_EXERCISE GOAL:_
Copy out the entries below verbatim, starting at the line containing "You are a computer-use agent. Screen dimensions: 987x883" and ending at the line containing "click(x=12, y=15)", both lines included.

_THE RECORDS:_
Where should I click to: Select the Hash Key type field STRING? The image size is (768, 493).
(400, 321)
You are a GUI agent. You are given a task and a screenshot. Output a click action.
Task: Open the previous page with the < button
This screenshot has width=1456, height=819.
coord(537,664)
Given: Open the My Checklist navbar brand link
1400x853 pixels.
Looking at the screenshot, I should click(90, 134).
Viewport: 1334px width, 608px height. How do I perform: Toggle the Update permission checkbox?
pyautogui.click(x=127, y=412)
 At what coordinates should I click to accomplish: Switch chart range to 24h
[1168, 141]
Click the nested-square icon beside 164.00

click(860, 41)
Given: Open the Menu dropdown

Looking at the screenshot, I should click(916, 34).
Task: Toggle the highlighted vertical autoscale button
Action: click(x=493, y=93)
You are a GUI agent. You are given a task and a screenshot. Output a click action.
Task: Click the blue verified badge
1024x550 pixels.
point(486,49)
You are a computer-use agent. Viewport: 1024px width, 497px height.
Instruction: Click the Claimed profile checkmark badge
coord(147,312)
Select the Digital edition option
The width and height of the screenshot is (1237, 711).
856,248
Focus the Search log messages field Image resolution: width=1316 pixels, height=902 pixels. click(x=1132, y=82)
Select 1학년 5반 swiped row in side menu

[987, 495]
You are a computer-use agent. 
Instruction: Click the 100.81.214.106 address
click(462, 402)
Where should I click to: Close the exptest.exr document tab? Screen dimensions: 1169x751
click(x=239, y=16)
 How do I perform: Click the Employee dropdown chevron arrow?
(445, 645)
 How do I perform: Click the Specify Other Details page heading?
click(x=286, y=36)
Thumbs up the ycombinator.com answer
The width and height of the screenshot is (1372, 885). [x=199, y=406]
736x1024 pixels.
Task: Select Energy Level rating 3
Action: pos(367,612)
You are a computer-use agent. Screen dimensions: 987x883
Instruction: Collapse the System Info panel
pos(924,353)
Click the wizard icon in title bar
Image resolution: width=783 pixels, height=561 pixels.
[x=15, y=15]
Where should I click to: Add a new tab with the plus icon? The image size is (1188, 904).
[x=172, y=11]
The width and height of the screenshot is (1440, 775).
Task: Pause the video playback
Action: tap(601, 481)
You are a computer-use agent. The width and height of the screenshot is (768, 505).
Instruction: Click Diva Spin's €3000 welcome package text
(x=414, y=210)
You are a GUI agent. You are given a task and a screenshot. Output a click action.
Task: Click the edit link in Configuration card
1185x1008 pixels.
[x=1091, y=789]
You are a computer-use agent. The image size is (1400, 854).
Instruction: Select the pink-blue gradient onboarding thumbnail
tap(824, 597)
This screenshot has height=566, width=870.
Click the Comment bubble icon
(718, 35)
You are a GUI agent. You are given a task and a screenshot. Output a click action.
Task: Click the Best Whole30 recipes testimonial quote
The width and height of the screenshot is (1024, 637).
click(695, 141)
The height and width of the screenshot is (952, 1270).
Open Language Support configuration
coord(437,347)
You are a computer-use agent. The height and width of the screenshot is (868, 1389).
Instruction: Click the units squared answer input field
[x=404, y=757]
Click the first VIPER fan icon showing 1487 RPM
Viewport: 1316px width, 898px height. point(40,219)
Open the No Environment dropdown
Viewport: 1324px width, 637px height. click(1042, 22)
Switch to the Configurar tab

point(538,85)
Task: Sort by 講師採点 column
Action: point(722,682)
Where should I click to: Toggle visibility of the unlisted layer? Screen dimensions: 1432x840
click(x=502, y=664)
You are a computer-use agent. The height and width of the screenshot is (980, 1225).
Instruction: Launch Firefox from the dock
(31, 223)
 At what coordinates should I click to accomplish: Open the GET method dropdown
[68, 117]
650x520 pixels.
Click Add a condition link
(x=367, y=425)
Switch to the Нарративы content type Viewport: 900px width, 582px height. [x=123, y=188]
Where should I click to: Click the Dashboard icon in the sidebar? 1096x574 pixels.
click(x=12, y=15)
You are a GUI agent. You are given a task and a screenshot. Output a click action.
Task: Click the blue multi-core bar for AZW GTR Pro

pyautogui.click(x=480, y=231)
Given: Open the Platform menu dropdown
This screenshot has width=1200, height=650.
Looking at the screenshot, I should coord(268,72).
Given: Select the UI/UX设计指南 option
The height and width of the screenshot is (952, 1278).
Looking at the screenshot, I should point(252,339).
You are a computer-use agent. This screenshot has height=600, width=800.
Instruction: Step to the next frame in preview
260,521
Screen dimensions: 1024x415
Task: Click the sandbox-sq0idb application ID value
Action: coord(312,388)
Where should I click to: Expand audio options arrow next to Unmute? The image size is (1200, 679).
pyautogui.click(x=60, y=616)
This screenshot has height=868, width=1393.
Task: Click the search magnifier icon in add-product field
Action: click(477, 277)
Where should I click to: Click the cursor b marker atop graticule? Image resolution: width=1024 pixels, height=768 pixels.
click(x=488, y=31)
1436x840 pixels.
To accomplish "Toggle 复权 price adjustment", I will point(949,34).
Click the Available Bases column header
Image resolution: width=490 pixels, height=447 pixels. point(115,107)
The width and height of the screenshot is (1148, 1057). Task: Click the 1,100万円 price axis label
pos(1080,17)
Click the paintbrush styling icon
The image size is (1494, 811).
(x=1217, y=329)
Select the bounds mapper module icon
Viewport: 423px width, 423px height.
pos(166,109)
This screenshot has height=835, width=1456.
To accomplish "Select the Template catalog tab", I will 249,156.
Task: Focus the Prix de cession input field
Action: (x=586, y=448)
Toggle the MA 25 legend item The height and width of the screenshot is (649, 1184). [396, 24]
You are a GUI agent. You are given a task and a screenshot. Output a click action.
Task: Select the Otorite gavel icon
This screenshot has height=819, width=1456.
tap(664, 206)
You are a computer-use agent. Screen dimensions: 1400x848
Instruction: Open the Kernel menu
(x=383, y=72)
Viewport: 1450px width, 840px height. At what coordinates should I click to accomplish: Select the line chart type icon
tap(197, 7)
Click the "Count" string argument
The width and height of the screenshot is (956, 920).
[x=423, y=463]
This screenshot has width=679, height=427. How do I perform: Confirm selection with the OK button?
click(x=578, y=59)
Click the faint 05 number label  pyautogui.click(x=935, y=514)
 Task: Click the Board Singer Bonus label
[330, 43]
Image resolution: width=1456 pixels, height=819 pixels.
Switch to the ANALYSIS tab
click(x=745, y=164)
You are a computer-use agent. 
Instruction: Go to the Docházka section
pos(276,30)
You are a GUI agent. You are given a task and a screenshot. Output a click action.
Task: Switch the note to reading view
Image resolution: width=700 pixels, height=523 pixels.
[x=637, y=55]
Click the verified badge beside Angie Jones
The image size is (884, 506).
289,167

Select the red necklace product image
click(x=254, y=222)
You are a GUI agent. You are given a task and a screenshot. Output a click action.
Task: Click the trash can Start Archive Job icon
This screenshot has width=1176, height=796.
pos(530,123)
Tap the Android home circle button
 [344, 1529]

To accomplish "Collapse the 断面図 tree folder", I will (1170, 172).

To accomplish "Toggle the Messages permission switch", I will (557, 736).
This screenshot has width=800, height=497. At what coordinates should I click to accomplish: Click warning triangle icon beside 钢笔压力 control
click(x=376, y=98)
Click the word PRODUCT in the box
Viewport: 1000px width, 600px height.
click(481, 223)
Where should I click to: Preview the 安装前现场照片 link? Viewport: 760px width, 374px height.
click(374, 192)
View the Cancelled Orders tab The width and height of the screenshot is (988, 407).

_ANSWER FOR THE TASK:_
You are a computer-use agent. Screen dimensions: 987x883
Instruction: Collapse the System Info panel
pos(924,353)
Click the wizard icon in title bar
Image resolution: width=783 pixels, height=561 pixels.
[x=15, y=15]
Where should I click to: Add a new tab with the plus icon? The image size is (1188, 904).
[x=172, y=11]
The width and height of the screenshot is (1440, 775).
Task: Pause the video playback
Action: tap(601, 481)
You are a computer-use agent. The width and height of the screenshot is (768, 505).
Instruction: Click Diva Spin's €3000 welcome package text
(x=414, y=210)
You are a GUI agent. You are given a task and a screenshot. Output a click action.
Task: Click the edit link in Configuration card
1185x1008 pixels.
[x=1091, y=789]
You are a computer-use agent. The image size is (1400, 854).
Instruction: Select the pink-blue gradient onboarding thumbnail
tap(824, 597)
This screenshot has height=566, width=870.
Click the Comment bubble icon
(718, 35)
You are a GUI agent. You are given a task and a screenshot. Output a click action.
Task: Click the Best Whole30 recipes testimonial quote
The width and height of the screenshot is (1024, 637).
click(695, 141)
The height and width of the screenshot is (952, 1270).
Open Language Support configuration
coord(437,347)
You are a computer-use agent. The height and width of the screenshot is (868, 1389).
Instruction: Click the units squared answer input field
[x=404, y=757]
Click the first VIPER fan icon showing 1487 RPM
Viewport: 1316px width, 898px height. point(40,219)
Open the No Environment dropdown
Viewport: 1324px width, 637px height. click(1042, 22)
Switch to the Configurar tab

point(538,85)
Task: Sort by 講師採点 column
Action: point(722,682)
Where should I click to: Toggle visibility of the unlisted layer? Screen dimensions: 1432x840
click(x=502, y=664)
You are a computer-use agent. The height and width of the screenshot is (980, 1225).
Instruction: Launch Firefox from the dock
(31, 223)
 At what coordinates should I click to accomplish: Open the GET method dropdown
[68, 117]
650x520 pixels.
Click Add a condition link
(x=367, y=425)
Switch to the Нарративы content type Viewport: 900px width, 582px height. [x=123, y=188]
Where should I click to: Click the Dashboard icon in the sidebar? 1096x574 pixels.
click(x=12, y=15)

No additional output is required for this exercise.